In response to the power failures caused by the massive storm Hurricane Ida, City Council President Helena Moreno is launching an investigation into Entergy New Orleans, and proposing a study “on retail competition and utility ownership in New Orleans.”
As a resident of New Orleans, I appreciate Moreno’s passionate efforts on behalf of our city. But as the executive director of Power for Tomorrow — an organization that is made up of consumer advocates, electric utilities, former lawmakers and regulators, Democrats and Republicans, and organized labor committed to exposing the risks of deregulation — I want to stress that allowing third-party retailers to sell power to residents would mean higher electric bills, and less reliable power, for the Crescent City.
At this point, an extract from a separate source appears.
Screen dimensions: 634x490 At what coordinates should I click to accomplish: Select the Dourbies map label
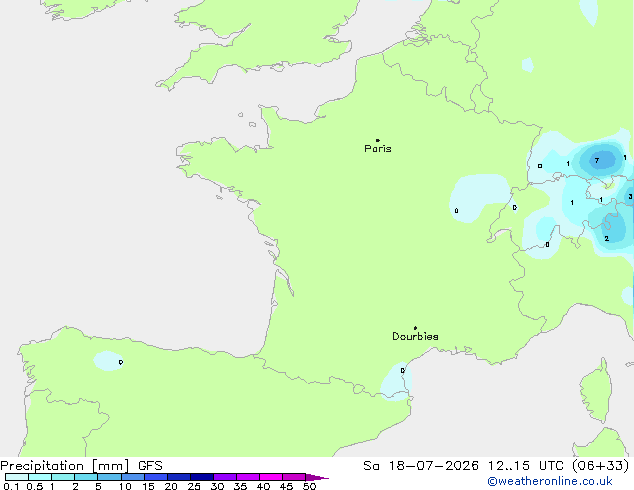pos(415,336)
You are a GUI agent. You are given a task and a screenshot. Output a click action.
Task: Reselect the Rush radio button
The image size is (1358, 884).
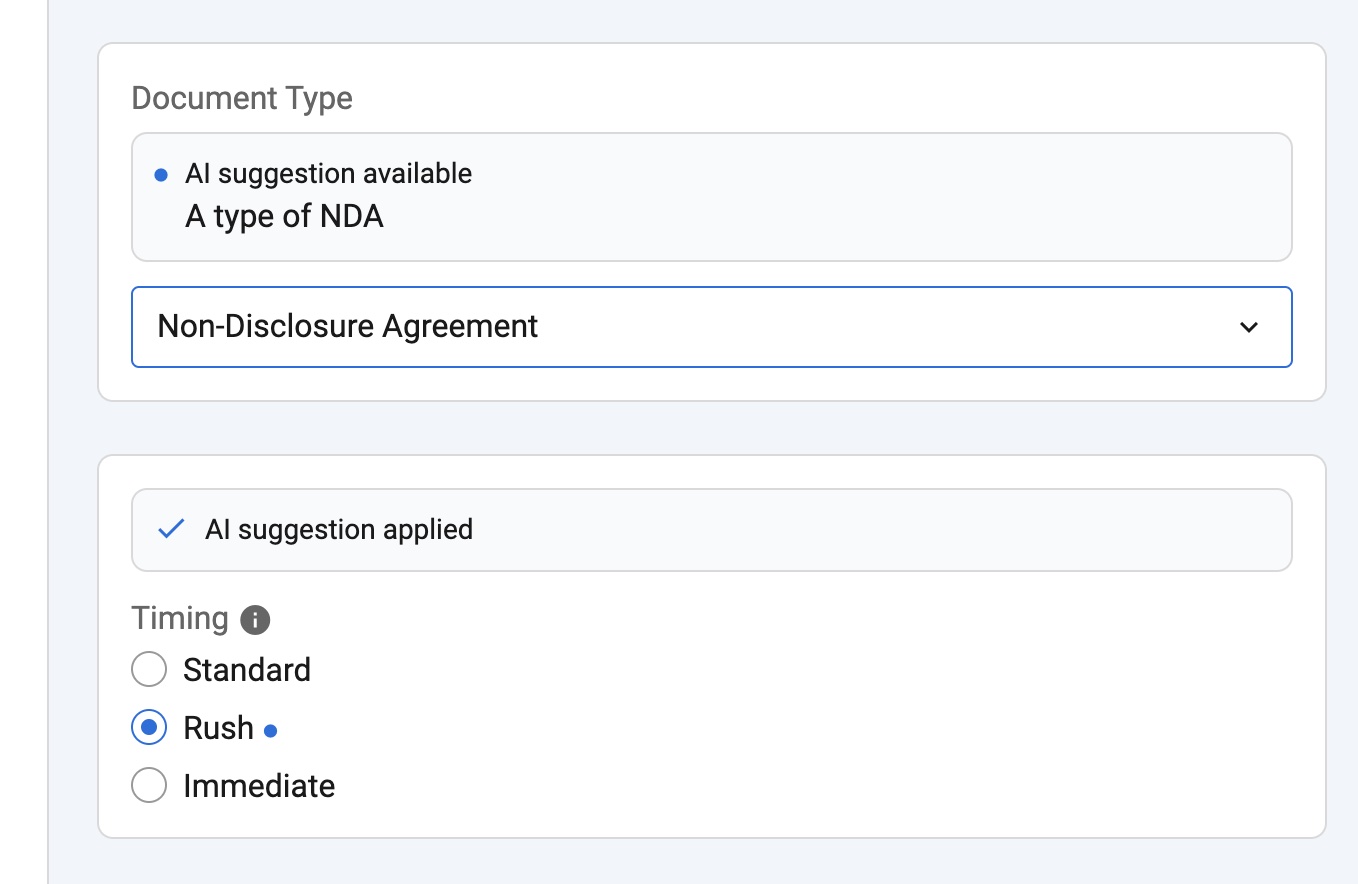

A recent Wall Street Journal analysis reported: “U.S. consumers who signed up with retail energy companies that emerged from deregulation paid $19.2 billion more than they would have if they’d stuck with incumbent utilities from 2010 through 2019.” Worse, shady retail competition suppliers often target the least sophisticated customers like senior citizens, offering them misleading promises of cost savings that don’t materialize.
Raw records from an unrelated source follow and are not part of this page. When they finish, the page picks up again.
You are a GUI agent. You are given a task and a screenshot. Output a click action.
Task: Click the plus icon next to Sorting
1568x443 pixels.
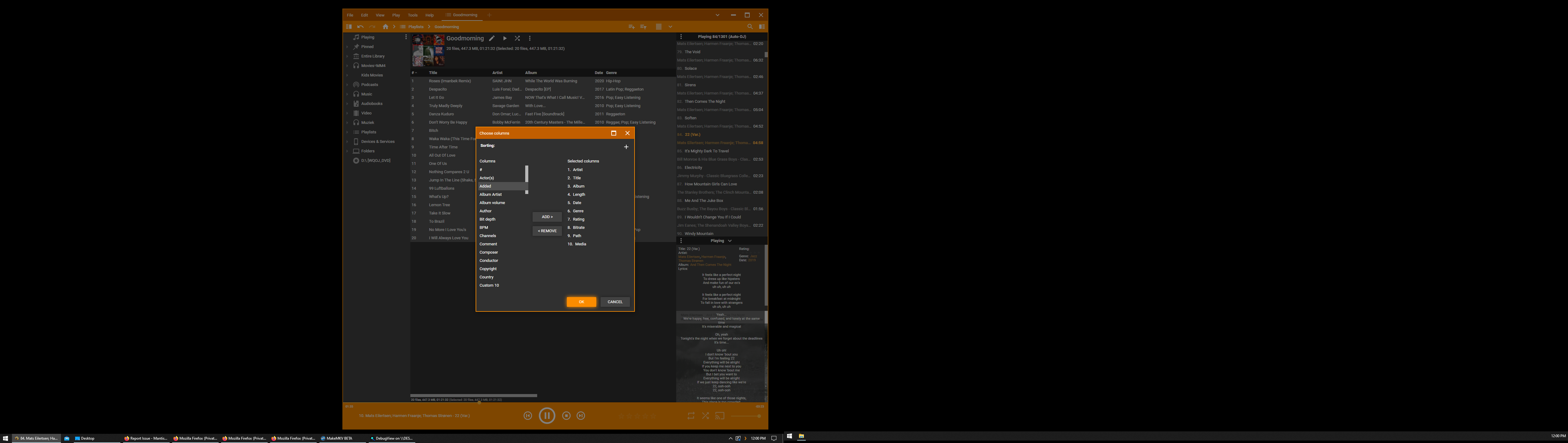coord(626,147)
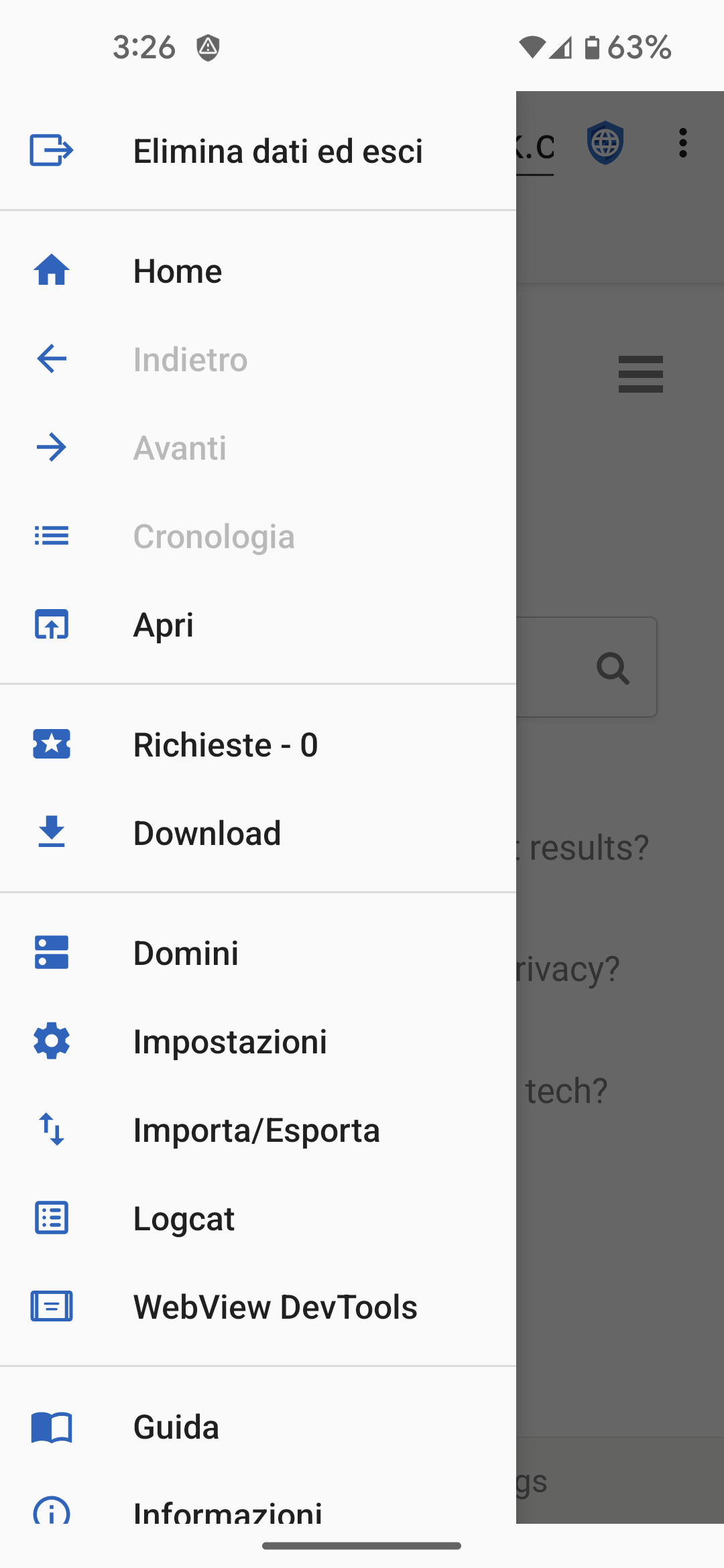The image size is (724, 1568).
Task: Tap the Download arrow icon
Action: point(52,832)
As for reliability, Ida knocked down more than 30,000 utility poles. In response, Entergy helped organize 27,000 restoration workers from 41 states, to come to Louisiana and fix our grid. If we take away grid ownership from Entergy, who will save us if there is a next time?
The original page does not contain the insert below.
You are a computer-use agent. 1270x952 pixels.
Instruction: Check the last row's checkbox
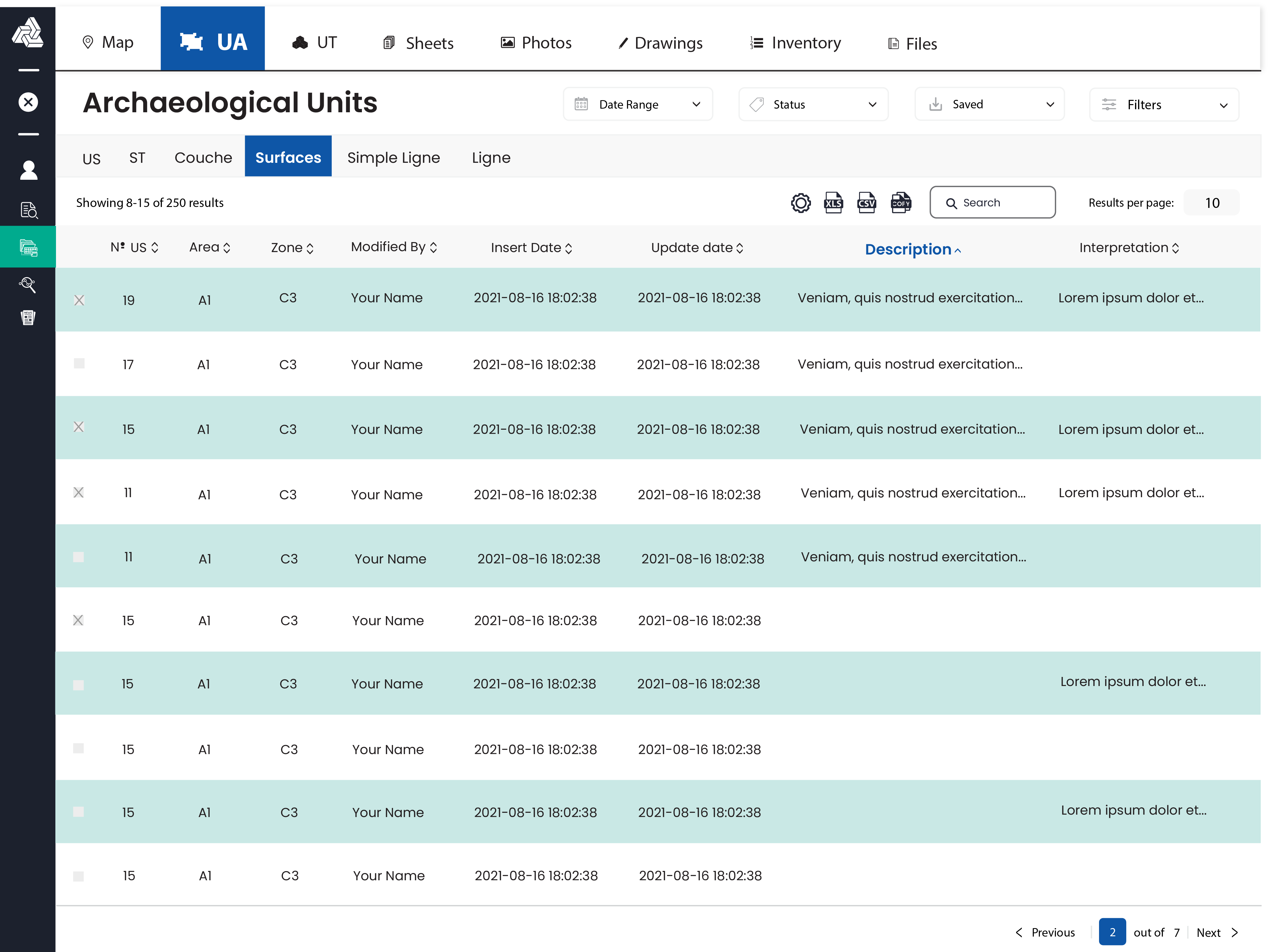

Consider neighboring Texas; when winter storm Uri slammed them, their deregulated electric grid took weeks to fix, costing over 100 lives. Many Texans paid electric bills in the thousands of dollars for just a few days of energy. So why would New Orleans want to import a model that is more expensive and less reliable?
While Entergy New Orleans isn’t perfect, and we need local elected officials to hold them accountable, we should also be grateful the utility rose to the challenge of Ida and restored power to most New Orleanians within a week or so. As a juxtaposition of public services, consider our unfortunate situation with trash being uncollected for weeks.